BEGIN INPUT RECORDS

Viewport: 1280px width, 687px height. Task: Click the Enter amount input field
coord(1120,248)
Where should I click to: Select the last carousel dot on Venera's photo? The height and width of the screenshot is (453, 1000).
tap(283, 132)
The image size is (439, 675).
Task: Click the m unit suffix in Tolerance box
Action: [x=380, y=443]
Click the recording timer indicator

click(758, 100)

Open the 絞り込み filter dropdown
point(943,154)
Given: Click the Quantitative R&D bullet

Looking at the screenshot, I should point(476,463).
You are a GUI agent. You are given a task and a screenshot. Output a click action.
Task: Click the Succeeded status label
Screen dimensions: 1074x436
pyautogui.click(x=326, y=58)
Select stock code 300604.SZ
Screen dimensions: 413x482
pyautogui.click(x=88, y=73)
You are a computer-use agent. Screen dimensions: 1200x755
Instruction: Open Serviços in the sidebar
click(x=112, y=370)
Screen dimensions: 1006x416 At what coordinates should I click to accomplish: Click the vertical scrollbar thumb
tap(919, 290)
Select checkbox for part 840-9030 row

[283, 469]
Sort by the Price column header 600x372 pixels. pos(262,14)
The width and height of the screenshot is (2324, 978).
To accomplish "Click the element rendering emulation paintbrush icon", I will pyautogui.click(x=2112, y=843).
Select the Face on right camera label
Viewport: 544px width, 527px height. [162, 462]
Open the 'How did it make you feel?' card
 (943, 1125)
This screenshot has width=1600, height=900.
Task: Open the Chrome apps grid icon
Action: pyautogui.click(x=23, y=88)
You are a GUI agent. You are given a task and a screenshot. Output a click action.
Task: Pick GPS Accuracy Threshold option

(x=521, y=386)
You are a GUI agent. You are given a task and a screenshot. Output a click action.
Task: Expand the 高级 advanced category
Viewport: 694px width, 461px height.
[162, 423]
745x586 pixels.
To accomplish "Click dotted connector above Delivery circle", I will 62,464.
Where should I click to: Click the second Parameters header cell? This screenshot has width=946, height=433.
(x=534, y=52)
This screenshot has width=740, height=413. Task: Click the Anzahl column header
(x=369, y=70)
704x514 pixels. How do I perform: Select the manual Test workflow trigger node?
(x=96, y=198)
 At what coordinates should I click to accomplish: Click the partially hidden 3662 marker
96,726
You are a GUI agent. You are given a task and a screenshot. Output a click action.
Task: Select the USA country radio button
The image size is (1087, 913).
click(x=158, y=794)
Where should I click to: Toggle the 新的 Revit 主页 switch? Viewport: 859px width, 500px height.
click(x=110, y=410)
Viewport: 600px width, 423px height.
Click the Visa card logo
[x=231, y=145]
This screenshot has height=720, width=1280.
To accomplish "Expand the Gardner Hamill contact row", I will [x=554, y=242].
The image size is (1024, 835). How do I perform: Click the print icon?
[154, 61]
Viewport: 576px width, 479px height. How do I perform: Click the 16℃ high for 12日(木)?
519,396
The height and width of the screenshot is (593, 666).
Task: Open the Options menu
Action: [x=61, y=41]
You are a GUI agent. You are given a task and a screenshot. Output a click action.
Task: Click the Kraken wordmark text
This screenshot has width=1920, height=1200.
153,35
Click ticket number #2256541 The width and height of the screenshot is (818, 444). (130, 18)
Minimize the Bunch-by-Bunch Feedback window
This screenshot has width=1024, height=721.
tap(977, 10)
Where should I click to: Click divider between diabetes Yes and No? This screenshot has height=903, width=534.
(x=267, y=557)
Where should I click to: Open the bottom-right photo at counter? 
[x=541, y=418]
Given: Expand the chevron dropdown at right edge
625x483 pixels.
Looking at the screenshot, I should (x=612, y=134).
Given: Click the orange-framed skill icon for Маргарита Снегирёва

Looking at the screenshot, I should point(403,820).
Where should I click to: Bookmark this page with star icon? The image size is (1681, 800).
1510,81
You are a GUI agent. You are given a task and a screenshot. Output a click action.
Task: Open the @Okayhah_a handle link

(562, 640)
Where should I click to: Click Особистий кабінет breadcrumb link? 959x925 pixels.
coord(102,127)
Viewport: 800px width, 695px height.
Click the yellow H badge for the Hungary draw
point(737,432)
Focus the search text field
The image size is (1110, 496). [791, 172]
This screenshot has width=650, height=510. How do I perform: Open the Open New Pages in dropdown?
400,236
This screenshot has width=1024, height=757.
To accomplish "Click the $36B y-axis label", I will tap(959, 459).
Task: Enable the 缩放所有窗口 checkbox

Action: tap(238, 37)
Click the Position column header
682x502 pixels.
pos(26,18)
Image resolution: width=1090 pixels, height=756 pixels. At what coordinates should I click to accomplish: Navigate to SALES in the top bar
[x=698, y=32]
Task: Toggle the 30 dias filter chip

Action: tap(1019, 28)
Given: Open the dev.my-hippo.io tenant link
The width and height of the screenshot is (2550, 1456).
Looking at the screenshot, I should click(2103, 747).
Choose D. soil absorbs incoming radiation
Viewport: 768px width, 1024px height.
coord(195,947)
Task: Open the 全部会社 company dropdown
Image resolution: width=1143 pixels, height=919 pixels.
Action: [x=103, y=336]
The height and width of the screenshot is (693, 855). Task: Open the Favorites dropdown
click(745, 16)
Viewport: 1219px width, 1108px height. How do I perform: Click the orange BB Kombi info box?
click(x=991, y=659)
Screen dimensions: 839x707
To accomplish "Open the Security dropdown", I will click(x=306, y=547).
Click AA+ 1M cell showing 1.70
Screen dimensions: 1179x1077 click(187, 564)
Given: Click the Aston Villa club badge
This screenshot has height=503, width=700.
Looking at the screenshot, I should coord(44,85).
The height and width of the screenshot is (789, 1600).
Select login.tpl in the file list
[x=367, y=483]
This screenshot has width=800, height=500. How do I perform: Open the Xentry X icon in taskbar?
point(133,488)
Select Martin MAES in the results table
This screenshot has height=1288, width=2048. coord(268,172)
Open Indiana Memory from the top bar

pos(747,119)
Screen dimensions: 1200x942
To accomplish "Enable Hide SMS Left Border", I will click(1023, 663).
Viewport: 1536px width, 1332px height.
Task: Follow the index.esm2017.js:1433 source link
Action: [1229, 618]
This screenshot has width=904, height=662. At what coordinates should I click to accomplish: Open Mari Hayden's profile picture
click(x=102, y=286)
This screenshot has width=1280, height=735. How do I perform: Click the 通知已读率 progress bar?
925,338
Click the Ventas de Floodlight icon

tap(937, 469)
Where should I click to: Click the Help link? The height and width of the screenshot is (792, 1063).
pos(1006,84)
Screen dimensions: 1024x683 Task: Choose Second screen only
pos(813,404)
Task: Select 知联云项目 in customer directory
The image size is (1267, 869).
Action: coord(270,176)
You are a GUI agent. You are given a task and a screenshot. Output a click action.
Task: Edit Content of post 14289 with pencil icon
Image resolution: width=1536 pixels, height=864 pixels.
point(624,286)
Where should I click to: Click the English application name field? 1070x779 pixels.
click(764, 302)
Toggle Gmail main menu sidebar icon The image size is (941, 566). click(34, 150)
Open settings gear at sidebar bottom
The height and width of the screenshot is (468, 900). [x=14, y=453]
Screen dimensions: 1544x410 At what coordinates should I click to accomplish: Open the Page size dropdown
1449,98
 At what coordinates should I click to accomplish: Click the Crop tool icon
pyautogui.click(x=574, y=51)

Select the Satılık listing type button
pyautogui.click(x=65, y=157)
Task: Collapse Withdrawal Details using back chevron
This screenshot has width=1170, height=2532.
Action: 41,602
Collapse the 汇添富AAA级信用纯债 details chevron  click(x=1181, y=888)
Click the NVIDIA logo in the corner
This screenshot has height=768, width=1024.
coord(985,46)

END INPUT RECORDS

_TASK ITEM:_ Copy each line of the records containing the string "Expand".

_EXPECTED OUTPUT:_
Task: Expand the 高级 advanced category
To accomplish "Expand the Gardner Hamill contact row", I will [x=554, y=242].
Given: Expand the chevron dropdown at right edge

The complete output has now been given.